Dataset entries -
....

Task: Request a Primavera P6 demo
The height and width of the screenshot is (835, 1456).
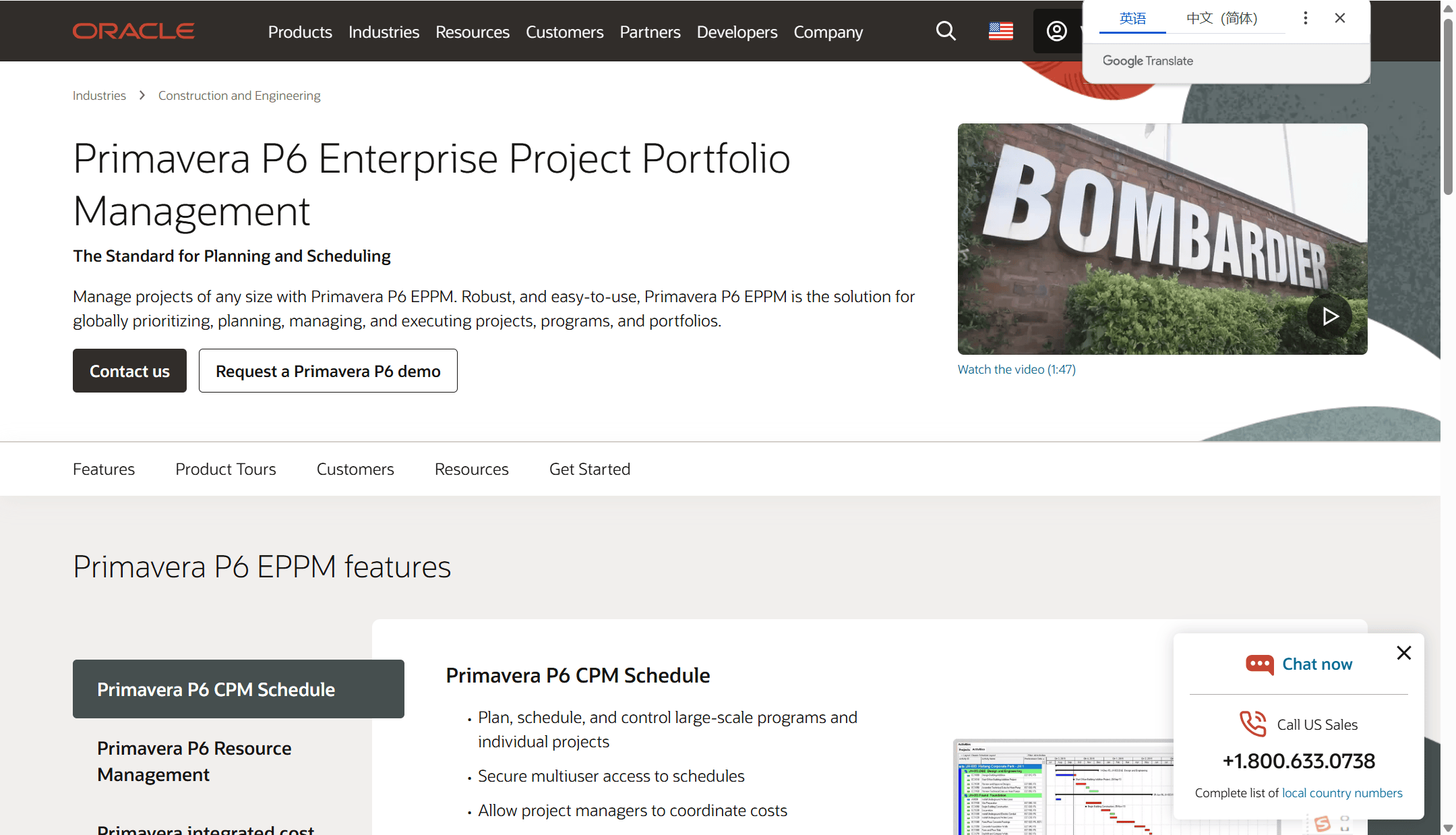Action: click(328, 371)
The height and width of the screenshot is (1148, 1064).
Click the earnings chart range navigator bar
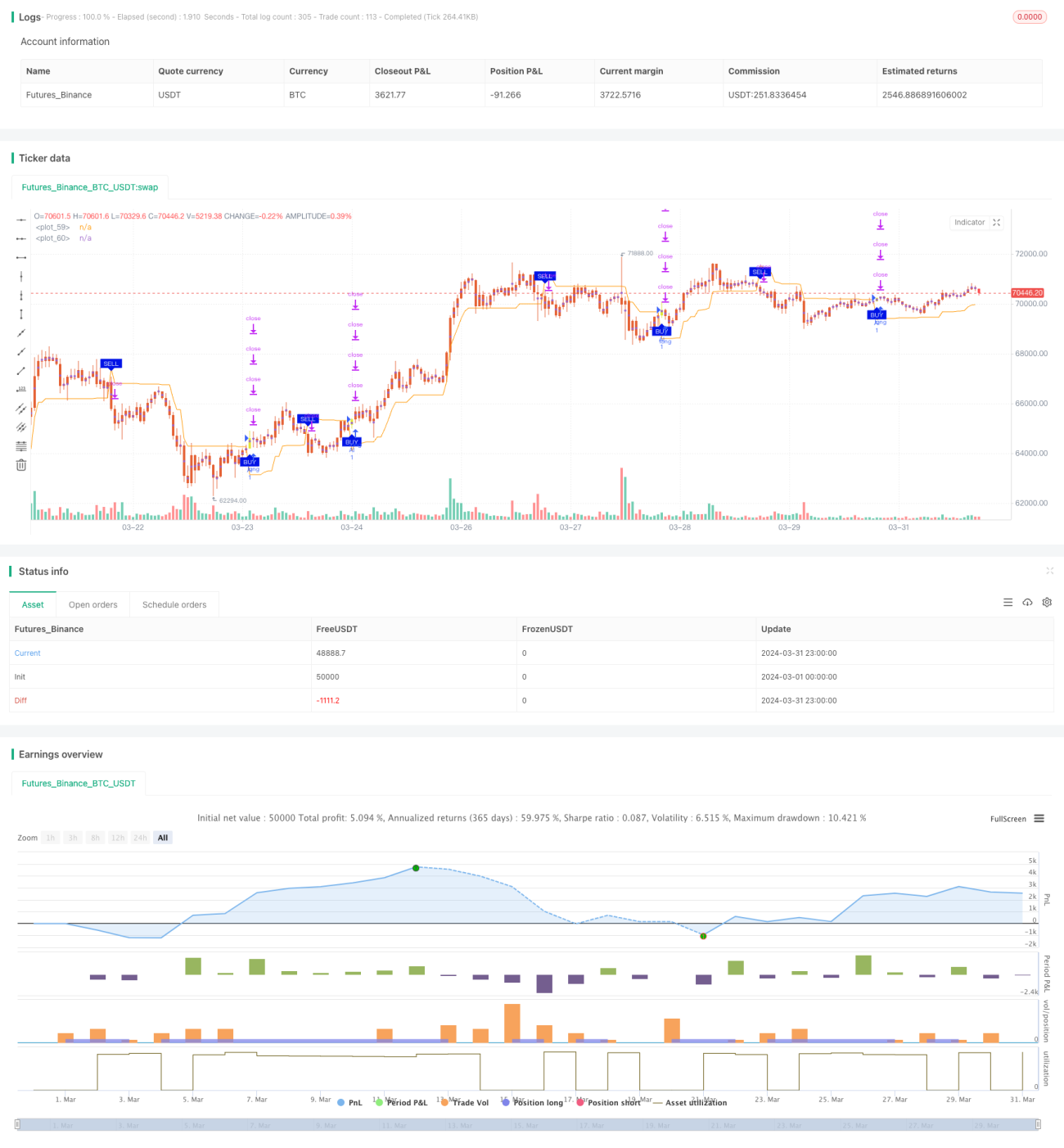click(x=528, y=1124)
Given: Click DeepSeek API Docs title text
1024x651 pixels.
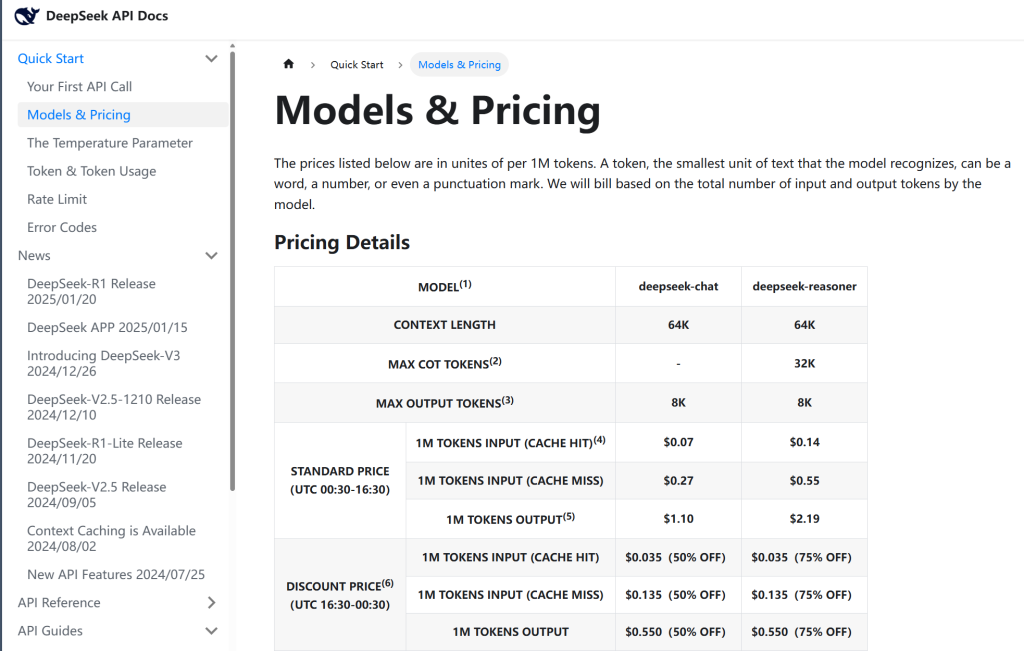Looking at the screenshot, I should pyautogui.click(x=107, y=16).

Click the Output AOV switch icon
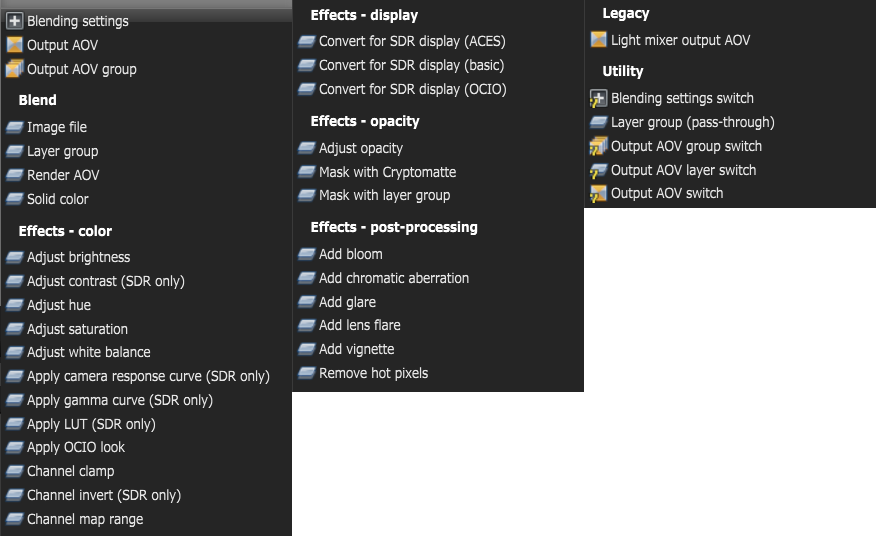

....

Work to complete - What you return should match the records line for line, minus the pictures.

Exercise result -
Task: Request a Primavera P6 demo
The height and width of the screenshot is (835, 1456).
Action: click(328, 371)
The height and width of the screenshot is (1148, 1064).
Click the earnings chart range navigator bar
click(x=528, y=1124)
Given: Click DeepSeek API Docs title text
1024x651 pixels.
Looking at the screenshot, I should pyautogui.click(x=107, y=16).

Click the Output AOV switch icon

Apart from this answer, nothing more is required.